→ **Selected passage**
State and Local Tax Deduction: What the New Cap Means for You in 2025
The New SALT Rules: What Every Homeowner and Small Business Should Know
If you’ve ever looked at your tax return and thought, “How can I possibly owe this much?”—you’re not alone. Homeowners and families often feel the state and local tax deduction pinch the most, especially when juggling property taxes, state income taxes, and everything in between.
But 2025 brings a major change. Thanks to the newly signed One Big Beautiful Bill (OBBB), the long-standing $10,000 cap on the SALT deduction is getting a facelift. This may sound like just another line item buried in the tax code, but the truth is, understanding this change could mean real savings for your household or small business.
Before your eyes glaze over at the thought of tax talk, don’t worry—we’re breaking it down the AccountAbility way: plain language, practical examples, and a dash of humor to make it all go down a little easier.
What’s Actually Changing with the SALT Deduction Cap
Let’s rewind a bit. The SALT deduction—short for state and local tax deduction—has been around for decades. It lets you deduct what you’ve paid in state income taxes, local property taxes, or sales taxes from your federal taxable income. For years, there was no strict cap, meaning if you lived in a high-tax state (looking at you, New York, California, Massachusetts), your deduction could be significant.
Then came the 2017 Tax Cuts and Jobs Act (TCJA), which slammed the brakes on that by limiting the SALT deduction to $10,000 per year ($5,000 if married filing separately). For many taxpayers, especially homeowners in high-cost states, that cap stung. You could pay $20,000 in property taxes and still only deduct half of it.
Fast forward to 2025, and the One Big Beautiful Bill has finally given that cap a much-needed update. Here’s what’s new:
Higher Cap Amount: The SALT deduction cap has been raised from $10,000 to $20,000 for individuals and $40,000 for married couples filing jointly.
Phase-In Period: This increase applies for tax years 2025 through 2028, after which lawmakers will reassess.
Adjusted for Inflation: The cap will also be indexed for inflation, meaning it can adjust slightly each year to reflect economic changes.
This might not sound groundbreaking, but if you’ve been frustrated by the old limits, this is a breath of fresh financial air.

Items from a data source:
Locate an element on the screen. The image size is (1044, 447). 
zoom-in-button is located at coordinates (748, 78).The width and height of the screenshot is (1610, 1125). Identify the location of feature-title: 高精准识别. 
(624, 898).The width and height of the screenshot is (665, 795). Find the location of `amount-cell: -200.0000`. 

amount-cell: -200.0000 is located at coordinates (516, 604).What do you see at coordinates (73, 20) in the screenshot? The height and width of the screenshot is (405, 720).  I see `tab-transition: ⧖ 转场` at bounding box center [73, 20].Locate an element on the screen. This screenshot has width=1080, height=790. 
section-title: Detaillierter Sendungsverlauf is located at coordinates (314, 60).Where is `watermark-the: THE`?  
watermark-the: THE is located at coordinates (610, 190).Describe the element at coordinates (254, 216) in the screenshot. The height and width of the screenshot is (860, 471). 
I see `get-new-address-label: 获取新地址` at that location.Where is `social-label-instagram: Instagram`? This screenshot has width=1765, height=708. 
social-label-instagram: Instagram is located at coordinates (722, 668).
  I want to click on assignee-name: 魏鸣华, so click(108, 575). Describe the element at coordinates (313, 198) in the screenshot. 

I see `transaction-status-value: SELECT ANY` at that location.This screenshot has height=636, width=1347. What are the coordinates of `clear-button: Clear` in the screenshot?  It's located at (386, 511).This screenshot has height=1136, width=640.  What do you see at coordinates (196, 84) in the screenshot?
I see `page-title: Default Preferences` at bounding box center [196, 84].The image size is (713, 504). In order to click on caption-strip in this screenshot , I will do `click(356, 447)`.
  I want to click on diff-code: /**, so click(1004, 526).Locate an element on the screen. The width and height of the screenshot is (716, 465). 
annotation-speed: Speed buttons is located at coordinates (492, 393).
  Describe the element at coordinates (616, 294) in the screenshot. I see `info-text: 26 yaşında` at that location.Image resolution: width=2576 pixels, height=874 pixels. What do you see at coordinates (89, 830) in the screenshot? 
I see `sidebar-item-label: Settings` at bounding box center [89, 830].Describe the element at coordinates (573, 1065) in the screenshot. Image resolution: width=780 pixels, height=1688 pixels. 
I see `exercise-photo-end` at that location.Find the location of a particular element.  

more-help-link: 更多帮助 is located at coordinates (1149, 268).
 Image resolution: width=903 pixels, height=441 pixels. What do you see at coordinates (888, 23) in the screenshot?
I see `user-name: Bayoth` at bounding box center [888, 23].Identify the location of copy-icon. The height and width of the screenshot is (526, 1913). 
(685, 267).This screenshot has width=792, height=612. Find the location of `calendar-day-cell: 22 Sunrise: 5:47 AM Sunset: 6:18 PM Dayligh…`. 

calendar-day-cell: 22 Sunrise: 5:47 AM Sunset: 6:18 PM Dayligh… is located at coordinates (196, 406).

→ **Problem statement**
In the SALT deduction article, copy the passage from "What’s Actually Changing" up to and including "half of it." word for word.

→ **Reply**
What’s Actually Changing with the SALT Deduction Cap
Let’s rewind a bit. The SALT deduction—short for state and local tax deduction—has been around for decades. It lets you deduct what you’ve paid in state income taxes, local property taxes, or sales taxes from your federal taxable income. For years, there was no strict cap, meaning if you lived in a high-tax state (looking at you, New York, California, Massachusetts), your deduction could be significant.
Then came the 2017 Tax Cuts and Jobs Act (TCJA), which slammed the brakes on that by limiting the SALT deduction to $10,000 per year ($5,000 if married filing separately). For many taxpayers, especially homeowners in high-cost states, that cap stung. You could pay $20,000 in property taxes and still only deduct half of it.